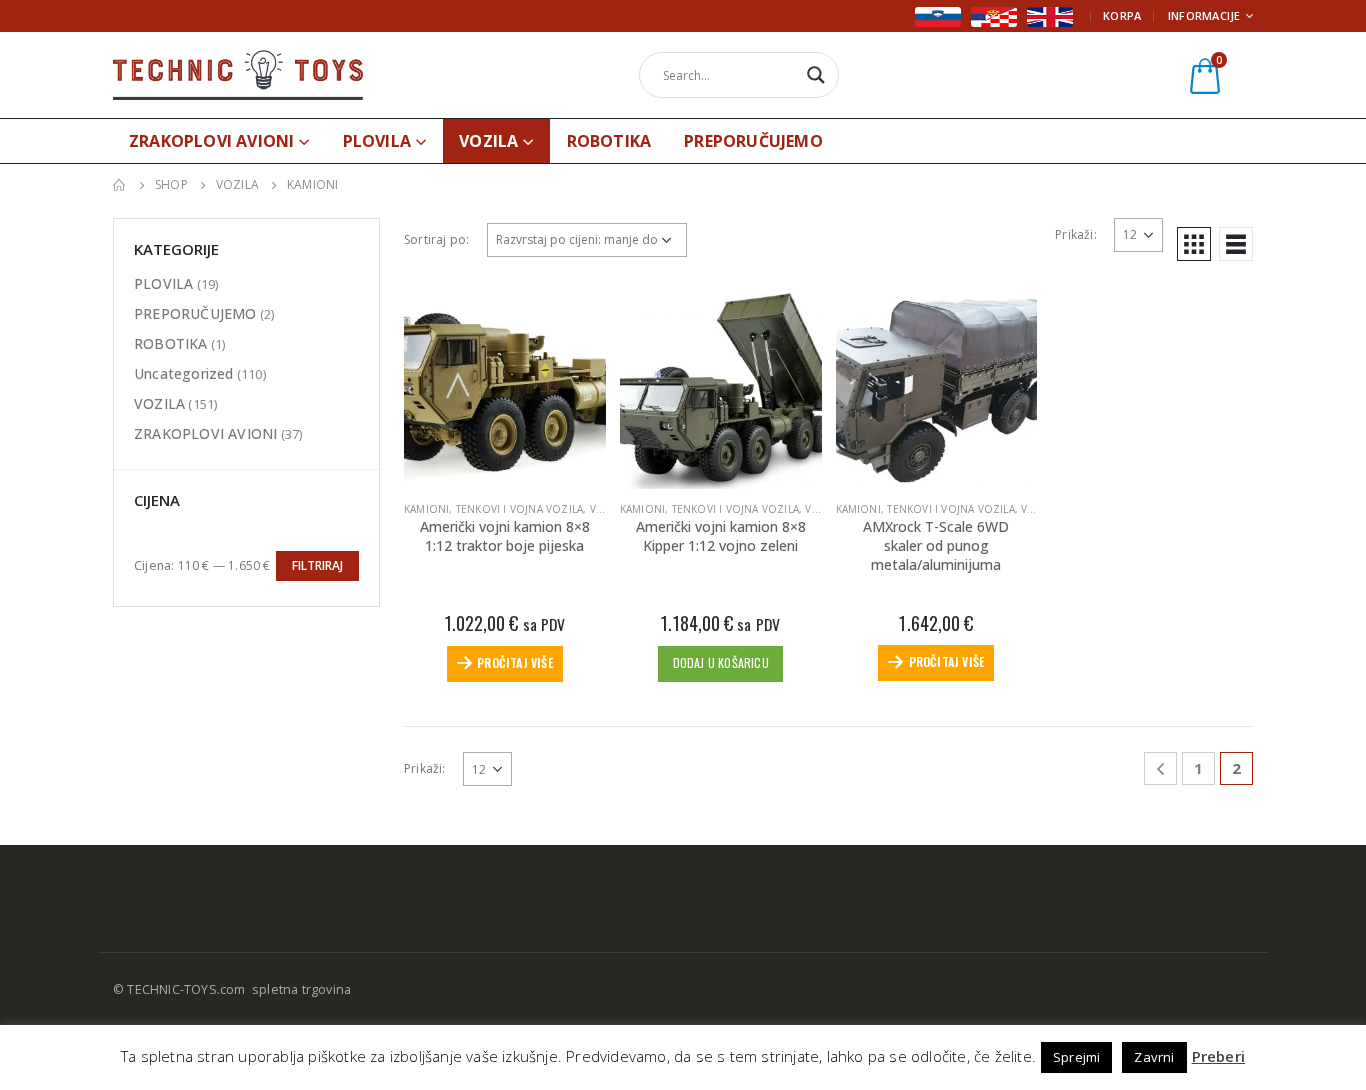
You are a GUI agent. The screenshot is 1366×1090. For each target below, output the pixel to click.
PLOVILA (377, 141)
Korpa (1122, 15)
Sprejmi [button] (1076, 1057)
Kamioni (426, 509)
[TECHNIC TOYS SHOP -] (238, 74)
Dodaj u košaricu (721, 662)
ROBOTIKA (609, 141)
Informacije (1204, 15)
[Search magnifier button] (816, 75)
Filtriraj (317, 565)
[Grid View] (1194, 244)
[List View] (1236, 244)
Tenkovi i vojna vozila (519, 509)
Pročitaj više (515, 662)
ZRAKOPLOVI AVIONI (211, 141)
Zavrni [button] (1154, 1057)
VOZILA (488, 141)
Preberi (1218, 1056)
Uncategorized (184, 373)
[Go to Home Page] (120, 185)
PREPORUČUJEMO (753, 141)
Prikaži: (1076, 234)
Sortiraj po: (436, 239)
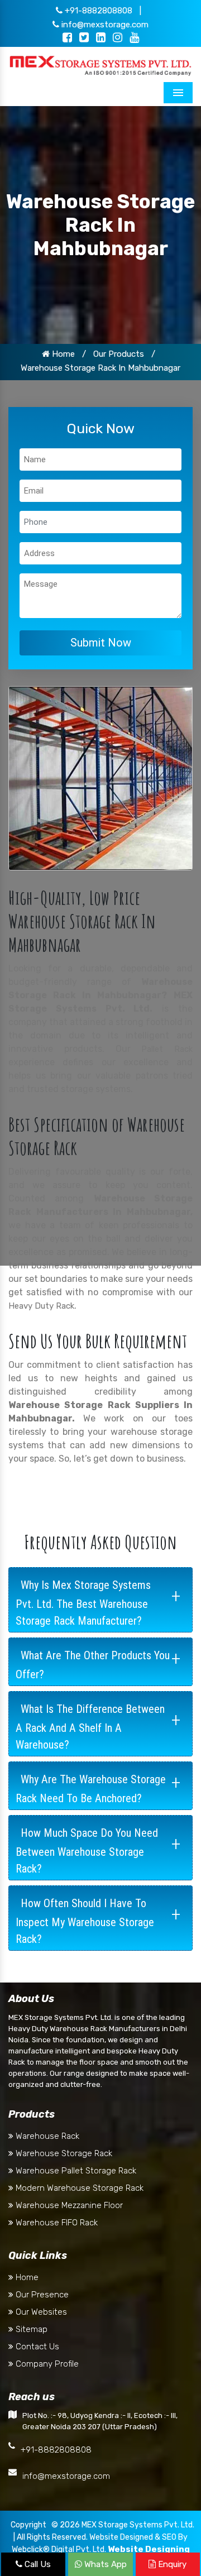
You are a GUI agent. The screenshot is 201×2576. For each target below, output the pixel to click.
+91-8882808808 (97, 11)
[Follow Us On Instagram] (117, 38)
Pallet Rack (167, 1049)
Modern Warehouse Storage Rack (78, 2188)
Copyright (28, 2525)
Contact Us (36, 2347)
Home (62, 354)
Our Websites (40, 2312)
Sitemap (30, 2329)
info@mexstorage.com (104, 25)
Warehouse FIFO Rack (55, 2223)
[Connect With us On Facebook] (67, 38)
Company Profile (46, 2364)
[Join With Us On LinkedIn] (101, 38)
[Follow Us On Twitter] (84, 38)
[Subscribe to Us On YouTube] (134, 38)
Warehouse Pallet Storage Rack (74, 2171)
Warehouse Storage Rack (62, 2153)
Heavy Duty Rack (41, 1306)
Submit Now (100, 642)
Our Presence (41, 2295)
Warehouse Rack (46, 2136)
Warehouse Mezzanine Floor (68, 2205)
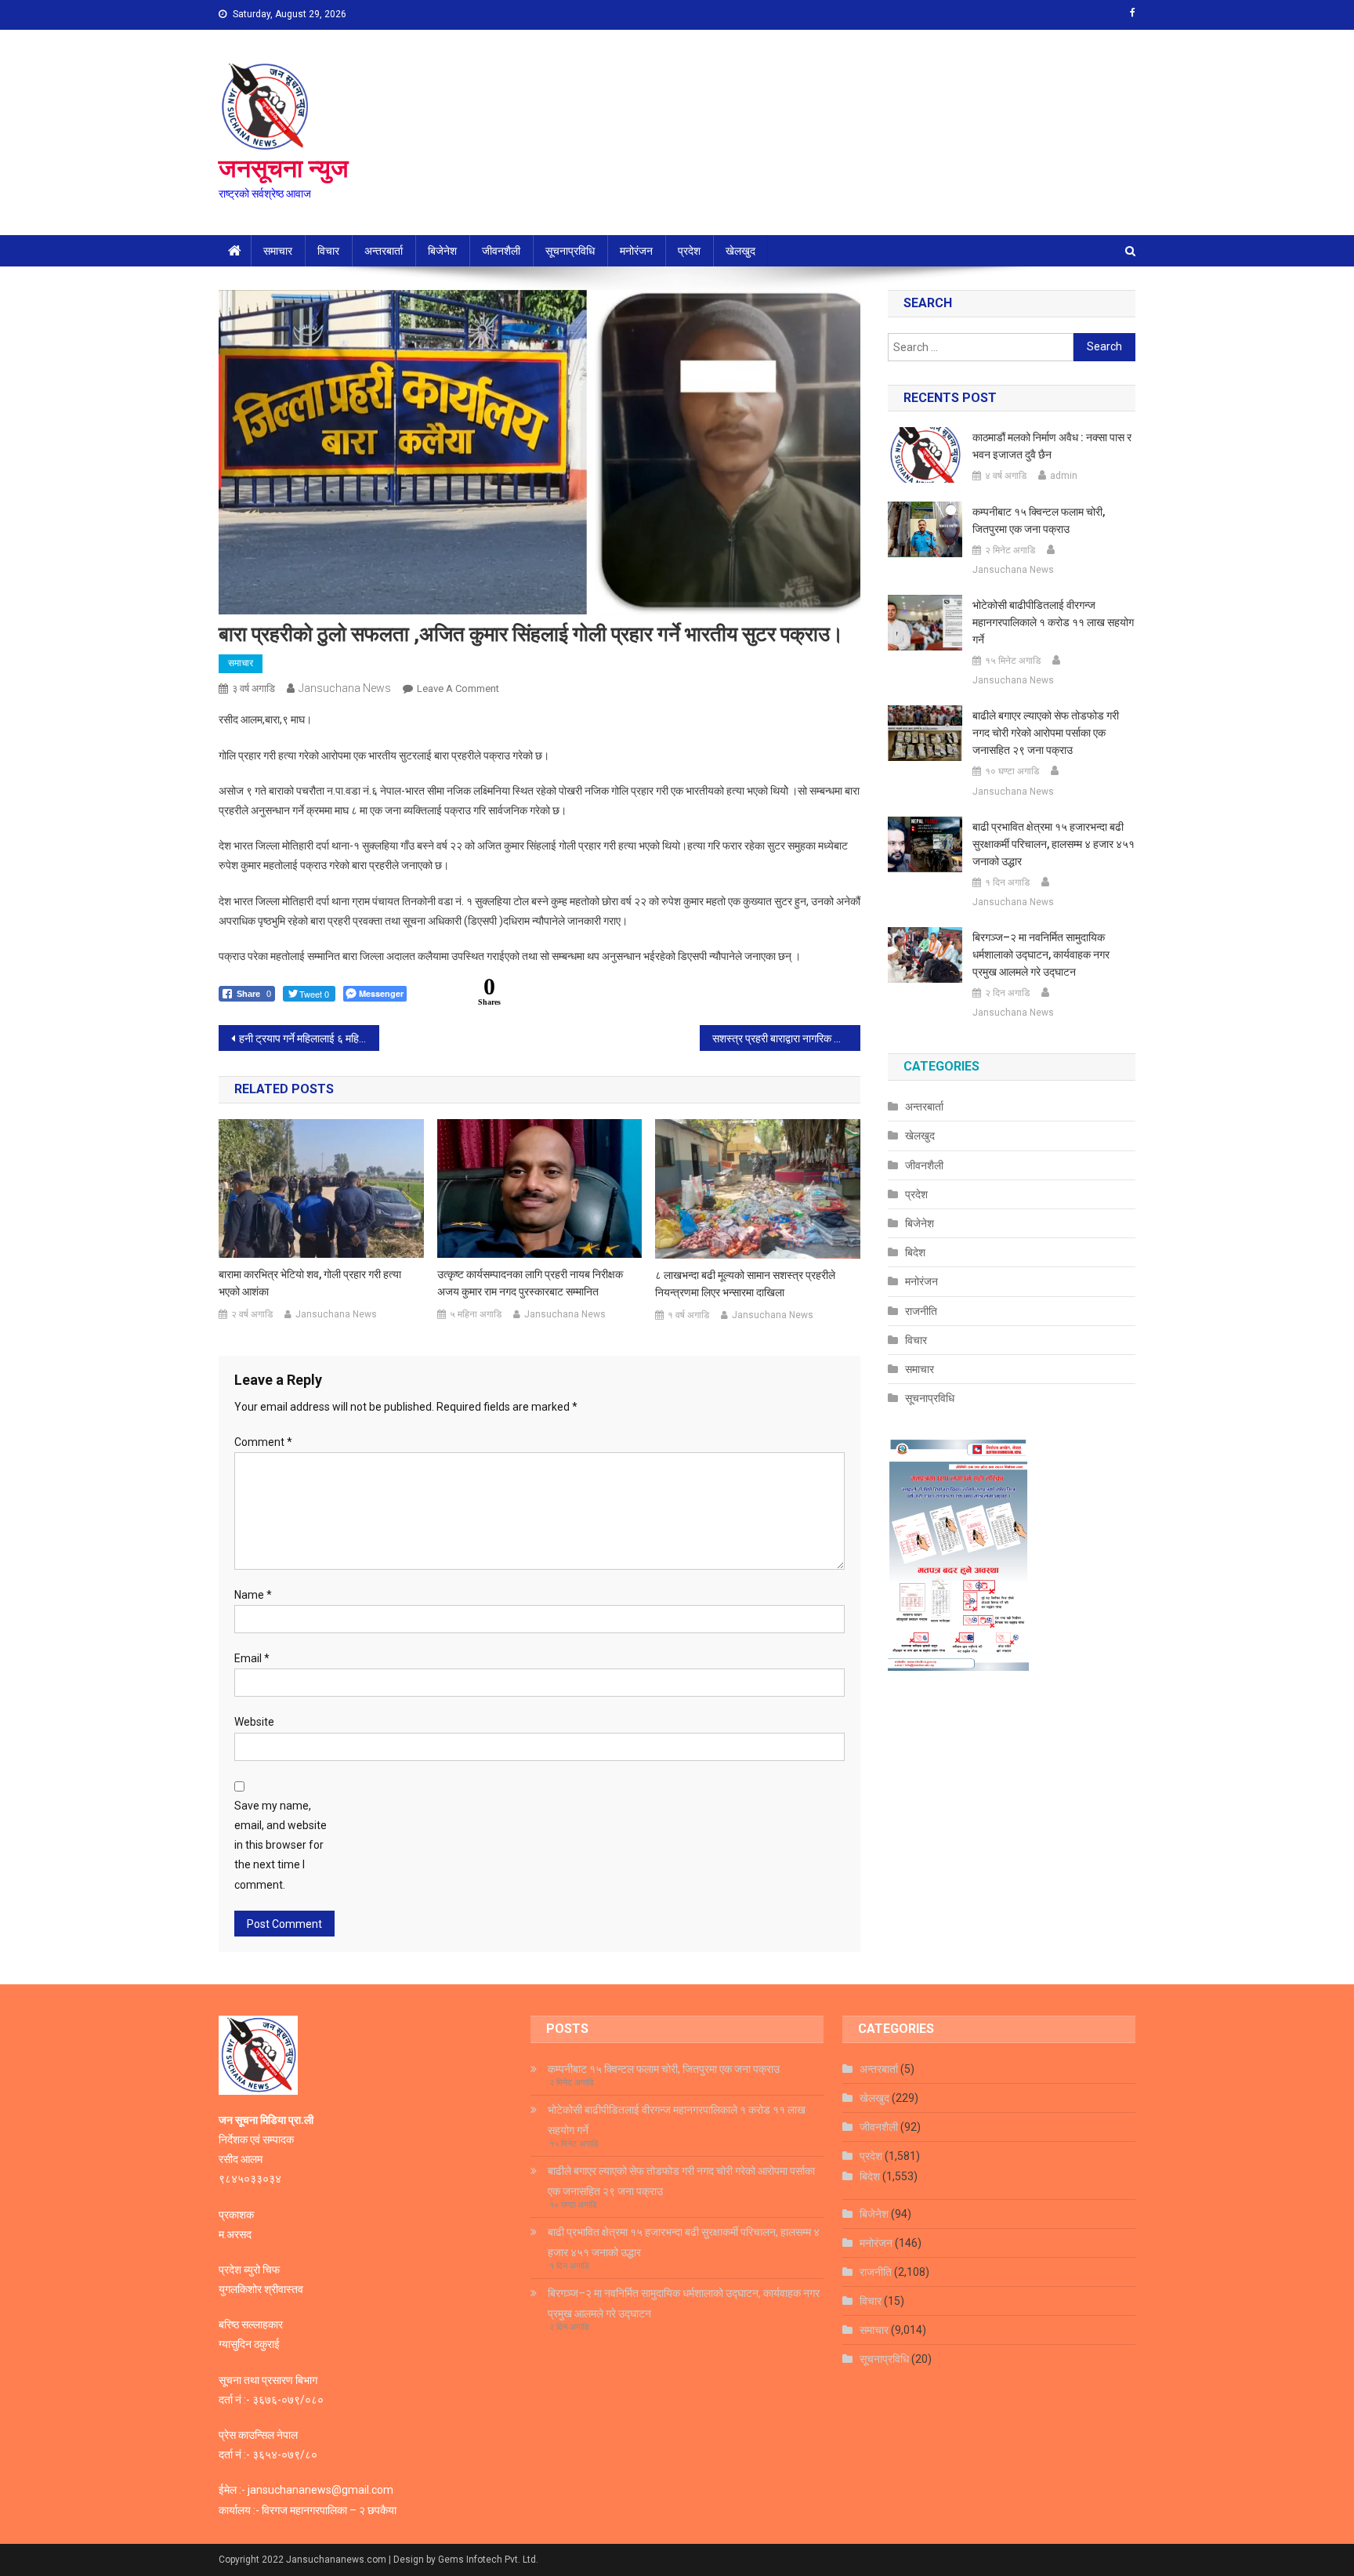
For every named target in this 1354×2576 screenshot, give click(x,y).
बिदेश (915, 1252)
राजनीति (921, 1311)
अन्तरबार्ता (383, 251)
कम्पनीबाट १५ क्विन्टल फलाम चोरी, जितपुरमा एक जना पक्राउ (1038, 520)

__What is expected__.
Go through the material and report each line that holds the string "Follow".

__Reply to the task__.
[Follow Us On Instagram] (117, 38)
[Follow Us On Twitter] (84, 38)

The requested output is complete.